Ayan; Sumud, artık sadece bir kelime değil, filoya dönüşen insan iradesidir
Emrullah Ayan, İLKAV Cuma Konferansında; Sumud filosu ve İsrail’in Katar’daki Hamas müzakere heyetine saldırısını gündem yaptı.
Ayan, konferansında şu konulara değindi: Küresel Sumud Filosu, Gazze ile dayanışma ve katil İsrail’in ablukasını kırmak için 44’ten fazla ülkenin desteğiyle düzenlenen birçok küçük gemiden oluşan filonun adıdır. Bu filo, 31 Ağustos’ta İspanya’dan yola çıkmıştı. Tunus’tan Çarşamba günü hareket eden Küresel Sumud Filosu’na katılmak üzere Türkiye de dahil farklı ülkelerden yaklaşık 300 aktivist 1 Eylül’den bu yana teknelere binmek üzere hazırlandı. Arapça ‘kararlılık’ veya ‘sarsılmaz azim’ manâlarına gelen Sumud, 1967’deki Altı Gün Savaşı’nın ardından Filistin halkı arasında baskı ve direnişi anlatan bir kavrama dönüştü. 9 Eylül’de Birleşmiş Milletler Filistin Özel Raportörü Francesca Albanese, Soykırımcı İsrail tarafından Tunus’ta filonun ana teknesine saldırı yapıldığını duyurmuştu. 10 Eylül’de de, bir gemiye daha İHA saldırısı düzenlendiğini duyurdu.

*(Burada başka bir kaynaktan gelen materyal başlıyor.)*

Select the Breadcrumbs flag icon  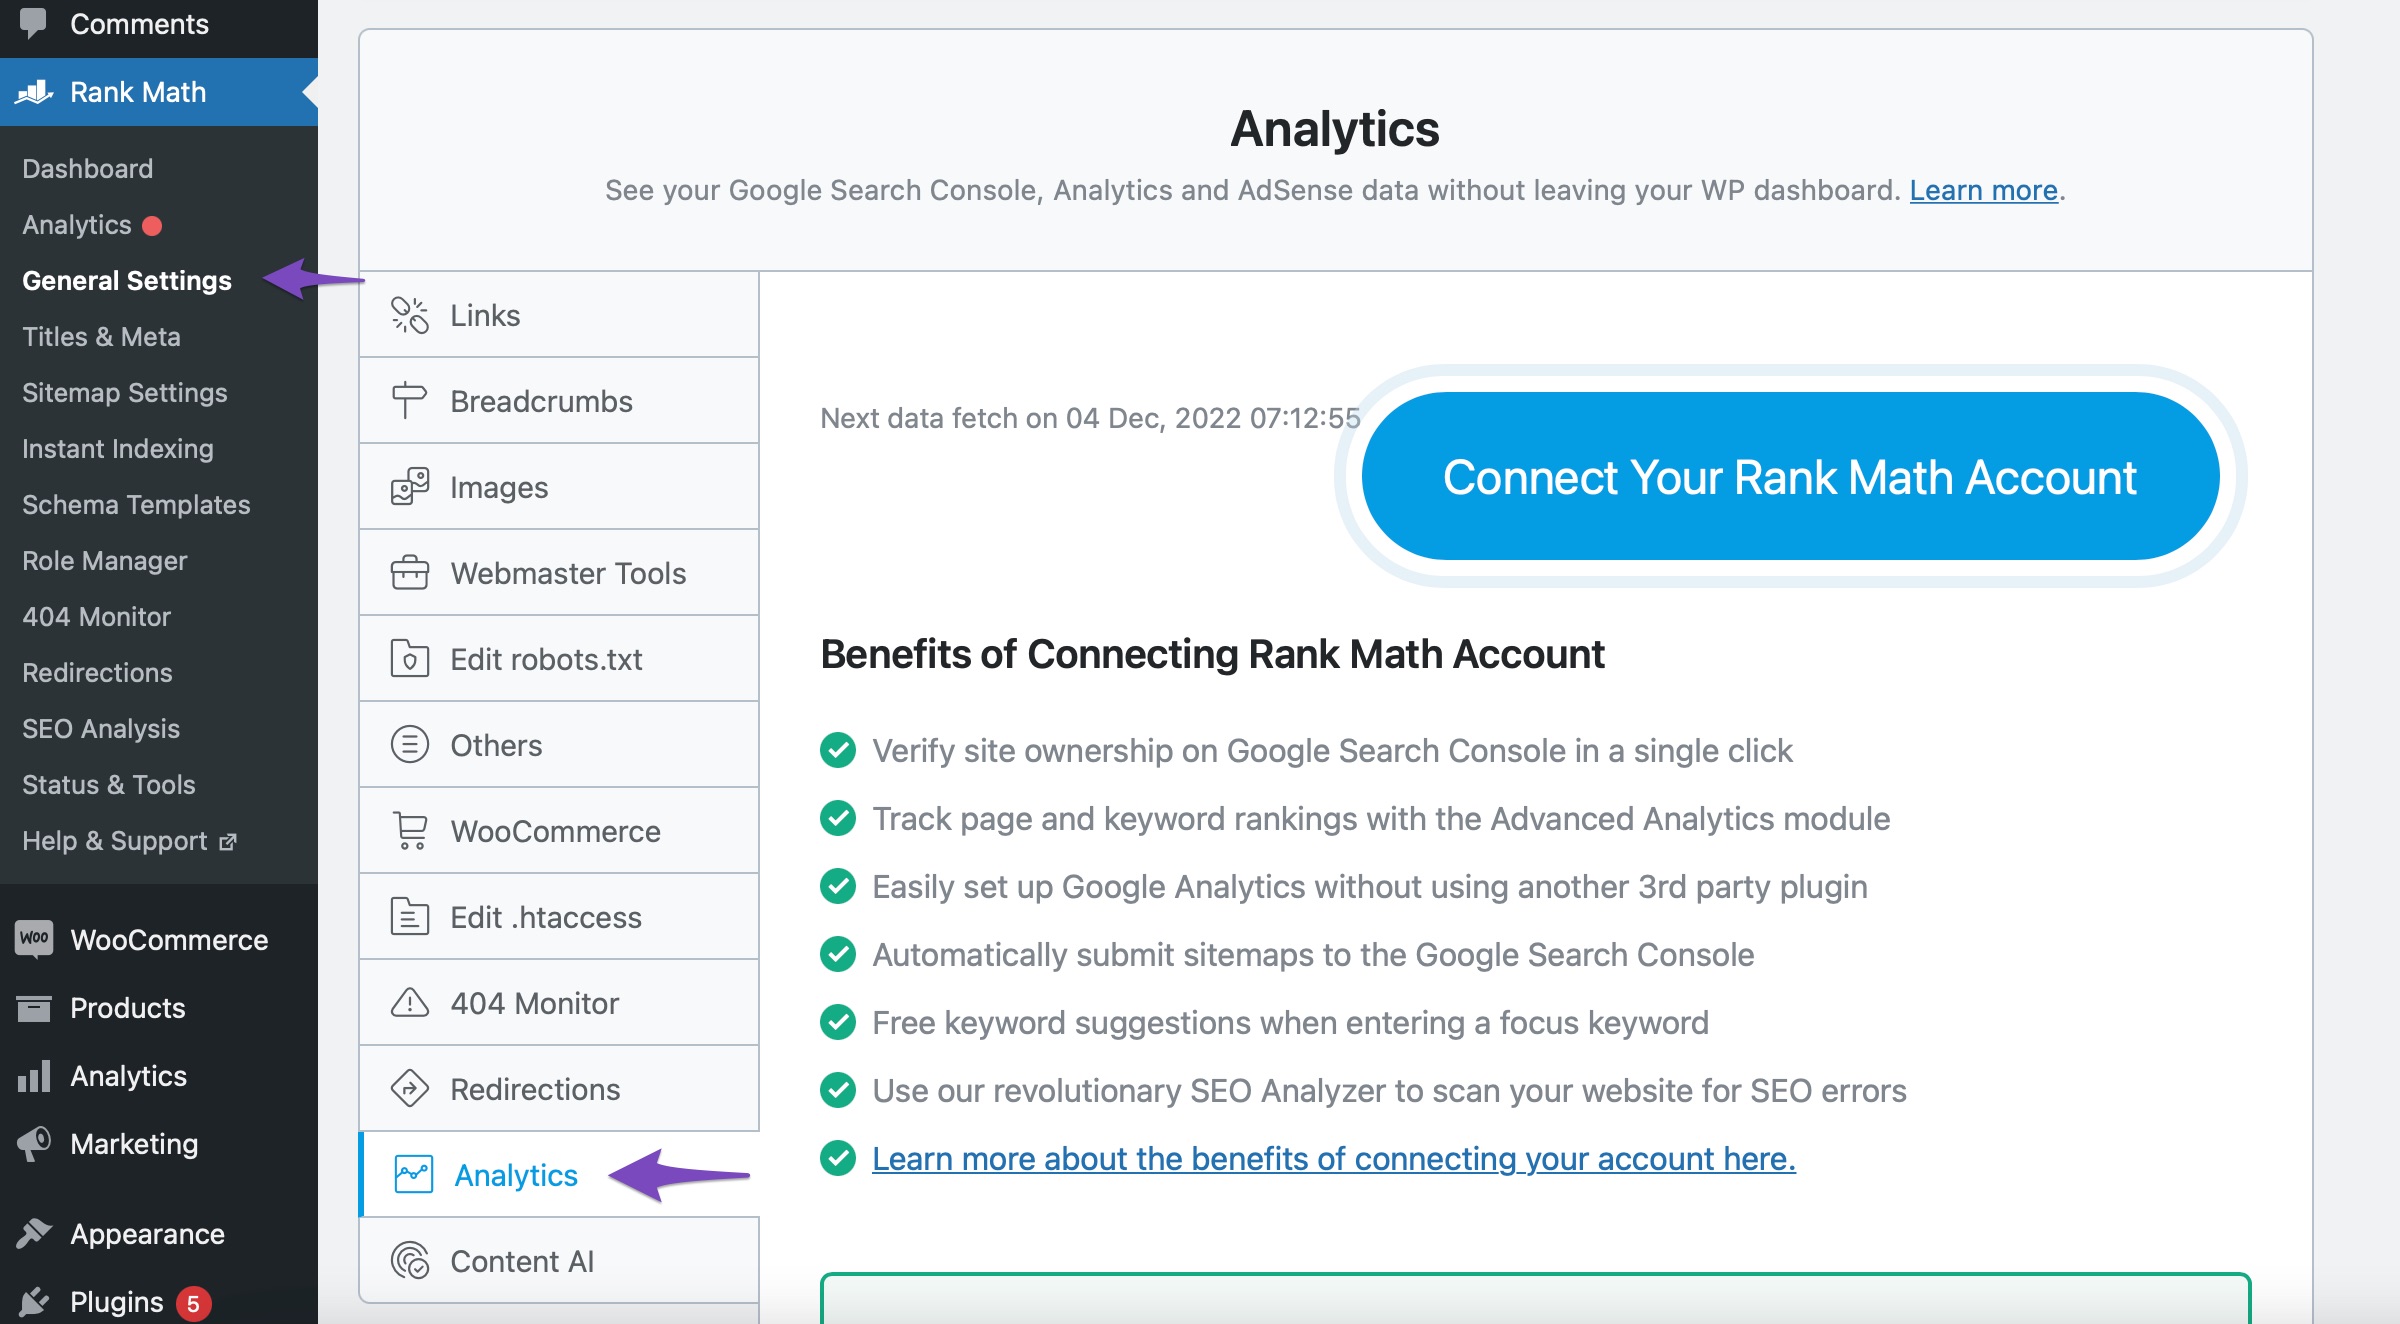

Saldırıda kimse zarar görmedi. Sonuçta Sumud, artık yalnız bir kelime değil, filoya dönüşen insan iradesi. Bu kararlılık, sadece hayatta kalmayı değil, hayatı ve insan izzetini sahiplenmeyi de savunuyor. Gazze’deki çıkmazı çözme iddiası taşımıyor, ancak insanlığın, vicdanın ve dayanışmanın harekete geçmeyi mecbur ettiğini hatırlatıyor. Gıda, su, ilaç, yaşam ve özgürlük hakkı pazarlık konusu edilemez. Mavi Marmara gemisinde insanlar açık denizde, karanlık bir gemi güvertesinde hayatlarını kaybetti. İnsanlar biliyor ki soykırım ve kıtlık karşısında tarafsız kalmak, tarafsızlık değil, suç ortaklığıdır. İktidarların önündeki tercih net; ya insanlığın ve uluslararası düzenin kalanını koruyun ya da halkınıza neden göz göre göre çökmesine izin verdiğinizi açıklamak zorunda kalın! Ayan; Küresel Sumud Filosuna dair bu değerlendirmelerinden sonra ikinci önemli olayın da Katar’daki Hamas müzakere heyetini hedef alan katil ve soykırımcı İsrail’in suikast girişimi olduğunu belirttikten sonra HAMAS’ın, soykırımcı İsrail’in bu saldırısına dair yapmış olduğu açıklamayı sunduktan sonra katil İsrail’in son günlerde sadece Katar’a saldırmadığını, Tunus, Yemen ve Suriye’ye de saldırılarda bulunduğunu ifade etti. Ardından da işgalci, katil İsrail’in bu saldırılarla şu temel tavırları sergilediğini maddeler halinde izah etti. 1- İsrail, istediğim ülkede, istediğim saldırıyla istediklerimi öldürebilirim. 2- Hiçbir ülkenin egemenlik haklarını tanımadığını göstermiştir. 3- ABD’nin hangi üsse sahip olursa olsun bölge halklarını İsrail’den koruyamayacağını ortaya koymuştur.